The Konektadong Pinoy Act (RA 12234), which lapsed into law on August 24, 2025, layered cybersecurity-audit and incident-reporting duties on a much wider class of "data transmission industry participants," from satellite providers to mesh-network operators. Within two years, each must hold an ISO-based cybersecurity certification or a DICT Cybersecurity Bureau compliance certificate, and report material incidents to the National CERT. It does not, notably, create any new law-enforcement access channel — a deliberate restraint worth crediting.
The National Privacy Commission sits across all three, with its May 2025 Circular 2025-01 on body-worn cameras setting access-control standards for footage that ends up in LEA hands, and its April 2026 Advisory No. 2026-01 confirming that scraped public data does not become consent.
Where the Architecture Falls Short
The Philippines now has more law-enforcement-data plumbing than most ASEAN peers. What it does not have is the public-reporting habits that make that plumbing trustworthy.
The DOJ Office of Cybercrime does not publish aggregate cyber-warrant numbers. Neither the PNP-ACG nor the NBI publishes how many subscriber-information warrants they served in 2025, against which providers, in how many cases data was produced, or how many were challenged in court. Globe, Smart, and DITO publish no Philippines-specific transparency reports. Google and Meta publish country-level statistics, but those snapshots are months old and capture only a sliver of the request stream.
Without that data, three things are impossible to assess from outside: whether the 72-hour disclosure deadline is being met after meaningful judicial review or via rubber-stamp orders; whether the SIM Registration database is being queried at the rate the law's drafters projected, or far above it; and whether the new advisory will produce a measurable drop in cases dismissed on chain-of-custody grounds — the very metric Secretary Vida cited as its purpose.
What Proportionate Looks Like From Here
The DOJ's January advisory should stand.

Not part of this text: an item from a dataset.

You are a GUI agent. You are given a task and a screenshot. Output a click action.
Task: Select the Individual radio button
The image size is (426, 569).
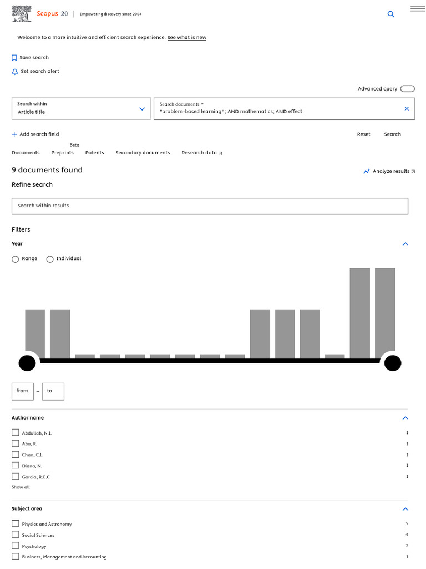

The next steps should be administrative, not legislative.
- Mandatory annual transparency reports from the PNP-ACG, NBI, and DOJ Office of Cybercrime, broken out by warrant type, requesting unit, provider category, and judicial outcome.
- A statutory sunset review of the SIM Registration Act's disclosure provisions in 2027, against fraud-reduction outcomes that the DICT has so far not quantified.
- A safe harbor under the Data Privacy Act for providers that publish their own Philippine government-request statistics, removing the legal grey area around what aggregated disclosure is permitted.
The Philippines has built a creditable, warrant-based regime in under a decade — and resisted, in the Konektadong Pinoy Act, the temptation to bolt new bulk-access powers onto it. The remaining work is showing, in public and in numbers, that the regime is actually being used the way it was written. A procedural fix without a transparency follow-through is a half-built reform.